→ STUDY TEXT:

Mimosa aculeaticarpa is a species of woody shrub in the family Fabaceae. It is commonly known as the catclaw mimosa or the wait-a-minute bush, and is endemic to upland regions of Mexico and the Southwestern United States, particularly Arizona, New Mexico and Texas.

==Description==
The catclaw mimosa is a straggling thicket forming shrub, usually growing to about one metre tall but occasionally double that height. The twigs are hairy and armed with backward pointing spines that easily catch in clothing. The alternate leaves are bi-pinnate with a varying number of small oblong leaflets. The flowers are white or pale pink, bunched together in globular heads. The fruits are flat pods up to four centimetres long, flattened between the seeds and splitting open when ripe. There are recurved prickles on the edges of the pods.

==Distribution==
This species grows in upland areas of central and southern Arizona, southern New Mexico, western and central Texas and northern Mexico.

→ GIVEN INFORMATION:
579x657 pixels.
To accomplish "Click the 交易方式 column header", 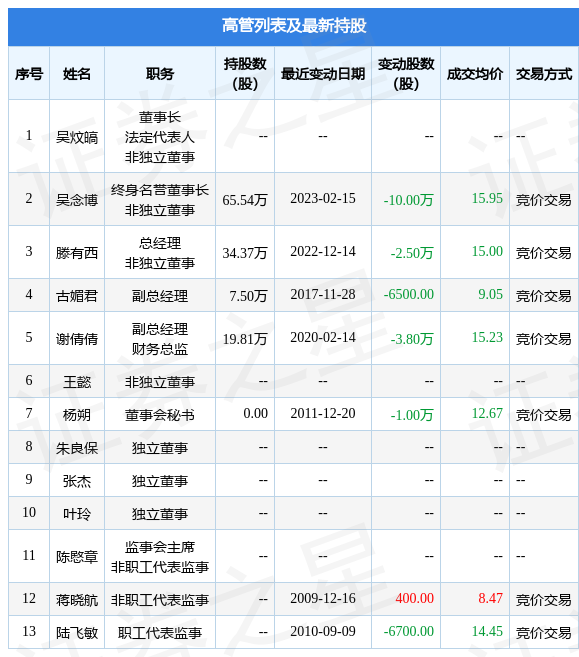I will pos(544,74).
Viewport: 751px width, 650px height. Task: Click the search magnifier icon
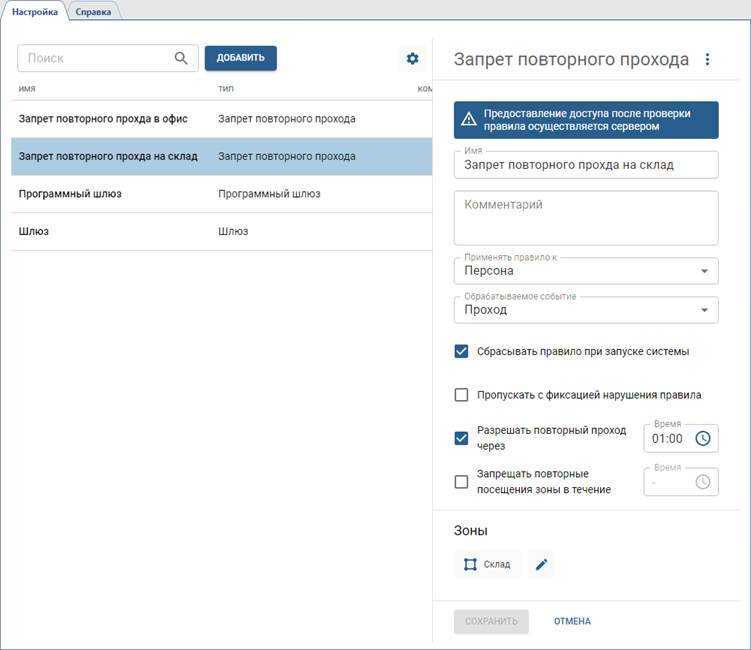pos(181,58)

* * *

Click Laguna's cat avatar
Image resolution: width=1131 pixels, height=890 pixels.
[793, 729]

→ ACTIVITY: Continue the catclaw mimosa text from where it stops.

→ RESULT FOR THIS TASK:
==Ecology==
This species occurs as scattered individual plants in oak, oak-pine, and evergreen woodlands, pinyon-juniper woodland and mixed with other shrubs in grassland and shrub-steppe communities. It grows on mesas, rocky slopes and gravel deposits. It is commonly found growing in chaparral and is spreading into desert and semi arid areas. This may be because the seed pods are eaten by cattle and the seeds are deposited in the dung, giving them a rich environment for germination. The plant is fire tolerant and sprouts readily after bushfires. In upland areas of west Texas, the redberry juniper (Juniperus pinchotii) acts as a nurse plant for the seedlings. They benefit from the shade and leaf litter associated with the juniper which seems to provide a favourable microclimate for the establishment of the seedlings.